Short task:
Can you render all of the lines below as a Markdown table with the columns "Row" and "Line text", skipping any blank lines and leaving the pictures out?

Given data:
──────────────────────────────

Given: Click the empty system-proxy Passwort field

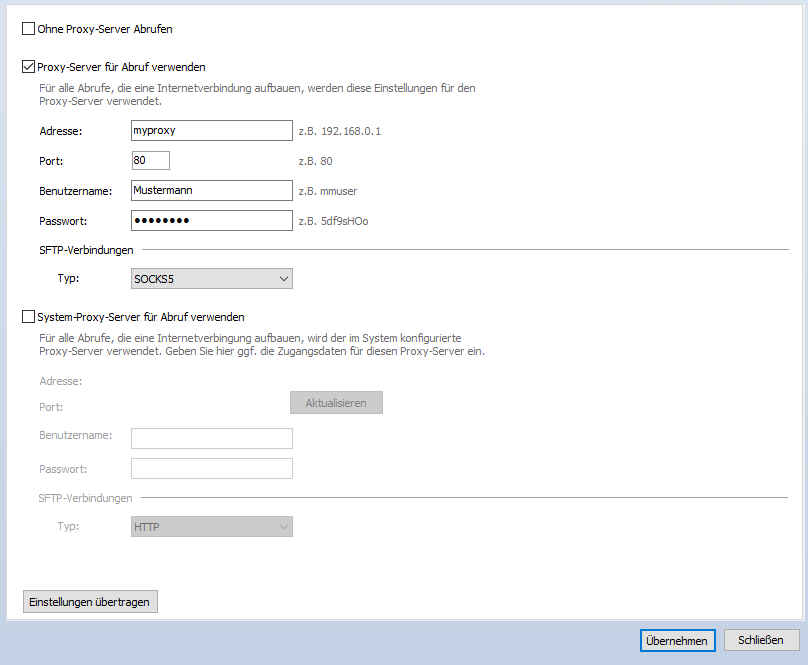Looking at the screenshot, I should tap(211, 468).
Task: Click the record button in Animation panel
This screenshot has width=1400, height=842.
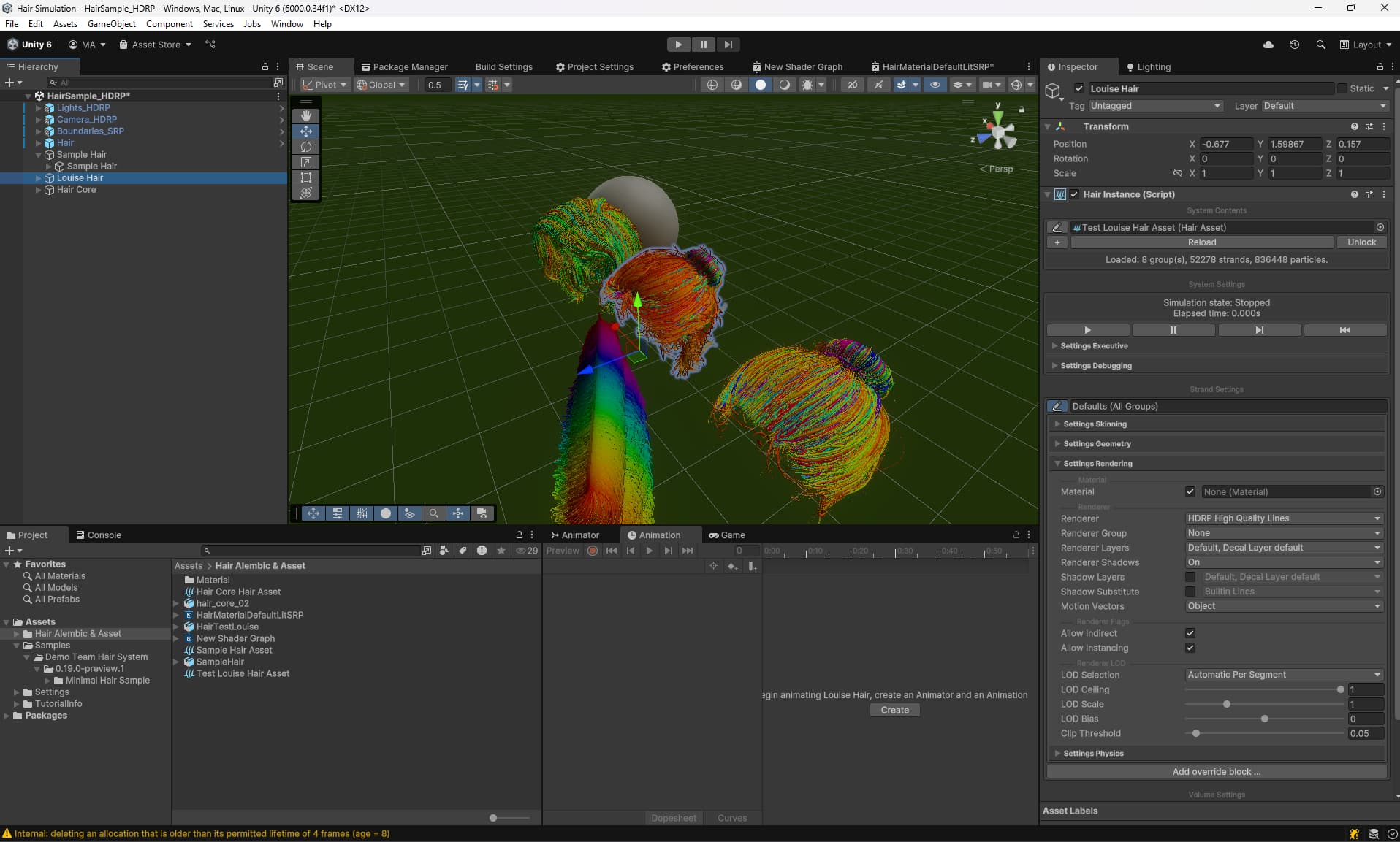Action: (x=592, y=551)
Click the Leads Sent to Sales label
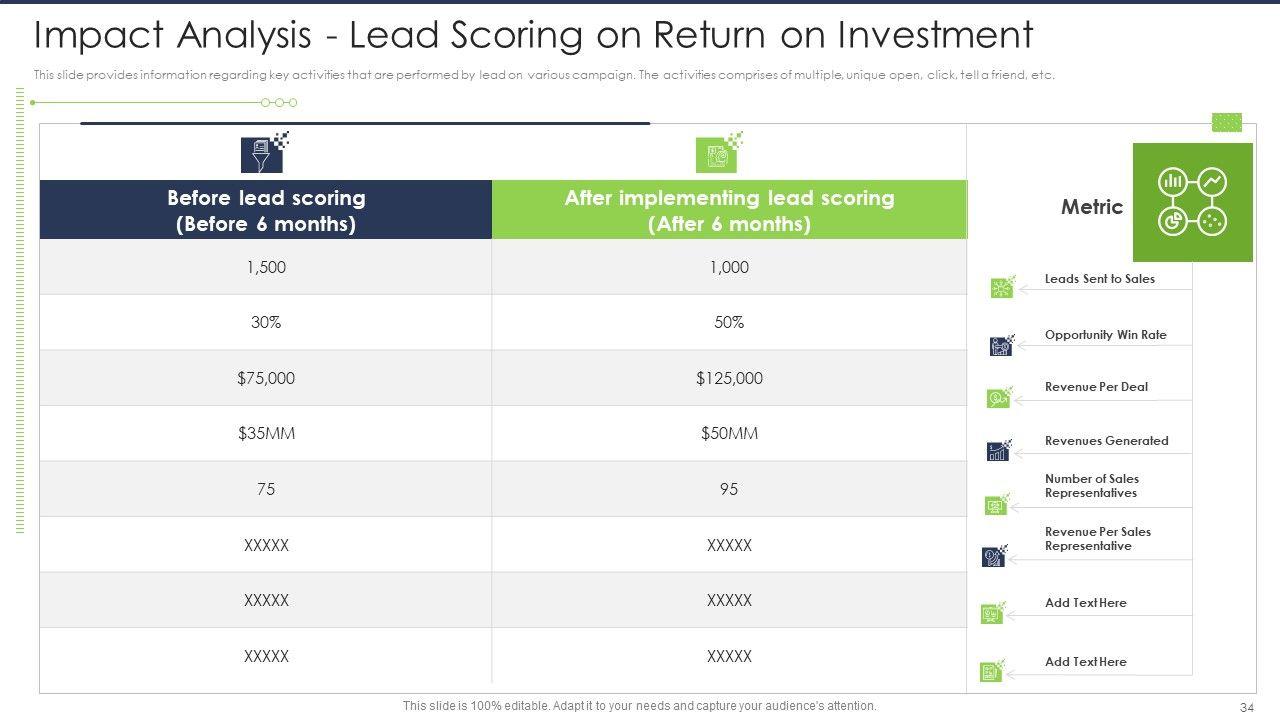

──────────────────────────────

Task output:
| Row | Line text |
|---|---|
| 1 | Given: Click the empty system-proxy Passwort field |
| 2 | Looking at the screenshot, I should tap(211, 468). |
| 3 | Task: Click the record button in Animation panel |
| 4 | This screenshot has width=1400, height=842. |
| 5 | Action: (x=592, y=551) |
| 6 | Click the Leads Sent to Sales label |